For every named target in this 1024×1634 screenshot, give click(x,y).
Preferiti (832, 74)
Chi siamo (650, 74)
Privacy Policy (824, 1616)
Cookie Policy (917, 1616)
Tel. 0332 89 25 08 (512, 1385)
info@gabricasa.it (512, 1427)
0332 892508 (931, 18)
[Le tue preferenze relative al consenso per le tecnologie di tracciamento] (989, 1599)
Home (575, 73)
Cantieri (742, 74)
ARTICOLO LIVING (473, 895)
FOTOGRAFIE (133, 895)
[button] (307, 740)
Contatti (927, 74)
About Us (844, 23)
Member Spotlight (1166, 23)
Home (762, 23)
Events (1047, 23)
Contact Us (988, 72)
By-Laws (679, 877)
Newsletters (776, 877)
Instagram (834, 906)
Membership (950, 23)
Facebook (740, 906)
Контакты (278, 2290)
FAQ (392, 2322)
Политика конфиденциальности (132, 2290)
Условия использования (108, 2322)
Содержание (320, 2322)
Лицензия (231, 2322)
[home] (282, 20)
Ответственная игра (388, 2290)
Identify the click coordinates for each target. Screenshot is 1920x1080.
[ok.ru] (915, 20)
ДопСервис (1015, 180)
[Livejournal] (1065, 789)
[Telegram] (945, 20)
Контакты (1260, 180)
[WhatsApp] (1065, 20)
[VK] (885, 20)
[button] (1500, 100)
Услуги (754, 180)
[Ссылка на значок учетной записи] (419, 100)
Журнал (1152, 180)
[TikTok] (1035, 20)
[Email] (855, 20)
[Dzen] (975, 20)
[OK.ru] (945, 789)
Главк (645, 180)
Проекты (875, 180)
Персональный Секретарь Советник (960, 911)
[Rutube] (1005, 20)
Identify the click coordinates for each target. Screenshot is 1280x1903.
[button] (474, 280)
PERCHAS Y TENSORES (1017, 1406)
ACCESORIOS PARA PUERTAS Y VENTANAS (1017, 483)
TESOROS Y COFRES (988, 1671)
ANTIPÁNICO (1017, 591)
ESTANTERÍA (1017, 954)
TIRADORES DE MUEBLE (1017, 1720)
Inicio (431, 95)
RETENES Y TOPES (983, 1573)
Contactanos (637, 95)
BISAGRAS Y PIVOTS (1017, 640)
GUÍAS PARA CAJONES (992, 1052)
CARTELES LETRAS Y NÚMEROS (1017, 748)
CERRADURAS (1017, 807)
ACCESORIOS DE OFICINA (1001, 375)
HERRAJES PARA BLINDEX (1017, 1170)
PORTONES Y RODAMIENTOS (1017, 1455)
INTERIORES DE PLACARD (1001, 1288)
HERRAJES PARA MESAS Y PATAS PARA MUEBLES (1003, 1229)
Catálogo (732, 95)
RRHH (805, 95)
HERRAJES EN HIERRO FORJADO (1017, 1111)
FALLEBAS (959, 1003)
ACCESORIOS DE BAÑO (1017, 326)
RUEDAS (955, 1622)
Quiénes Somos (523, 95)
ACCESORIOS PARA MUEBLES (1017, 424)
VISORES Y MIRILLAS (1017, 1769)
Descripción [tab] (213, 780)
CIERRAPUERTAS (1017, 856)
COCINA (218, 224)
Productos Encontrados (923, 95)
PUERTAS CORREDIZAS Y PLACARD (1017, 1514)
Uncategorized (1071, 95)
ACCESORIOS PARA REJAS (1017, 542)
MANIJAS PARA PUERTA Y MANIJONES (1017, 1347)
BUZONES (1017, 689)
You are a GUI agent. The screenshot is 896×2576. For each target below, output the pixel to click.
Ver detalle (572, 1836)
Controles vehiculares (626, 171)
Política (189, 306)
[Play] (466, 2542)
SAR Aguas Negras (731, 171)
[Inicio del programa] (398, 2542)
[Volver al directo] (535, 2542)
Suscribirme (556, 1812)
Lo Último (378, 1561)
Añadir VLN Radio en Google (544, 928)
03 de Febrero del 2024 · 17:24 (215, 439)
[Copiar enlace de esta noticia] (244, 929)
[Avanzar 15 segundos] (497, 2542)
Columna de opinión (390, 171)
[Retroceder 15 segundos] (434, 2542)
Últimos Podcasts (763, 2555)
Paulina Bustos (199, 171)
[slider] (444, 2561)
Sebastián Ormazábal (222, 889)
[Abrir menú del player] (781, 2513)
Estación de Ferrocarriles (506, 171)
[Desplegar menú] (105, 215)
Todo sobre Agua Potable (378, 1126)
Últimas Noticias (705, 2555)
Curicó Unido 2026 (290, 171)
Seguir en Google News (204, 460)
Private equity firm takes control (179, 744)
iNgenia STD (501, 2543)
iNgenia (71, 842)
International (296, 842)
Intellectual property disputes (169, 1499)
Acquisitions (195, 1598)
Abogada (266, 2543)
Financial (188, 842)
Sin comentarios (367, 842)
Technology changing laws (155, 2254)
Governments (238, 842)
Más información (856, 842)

Required work: Filter the listing above by the word "click"; copy each line that passes.

Task solution:
For every named target in this 1024×1634 screenshot, give click(x,y).
Identify the click coordinates for each target. Screenshot is 1920x1080.
Identify the click coordinates for each target. Screenshot is 1280x1903.
You are a GUI agent. The screenshot is 896×2576. For each target below, output the pixel to click.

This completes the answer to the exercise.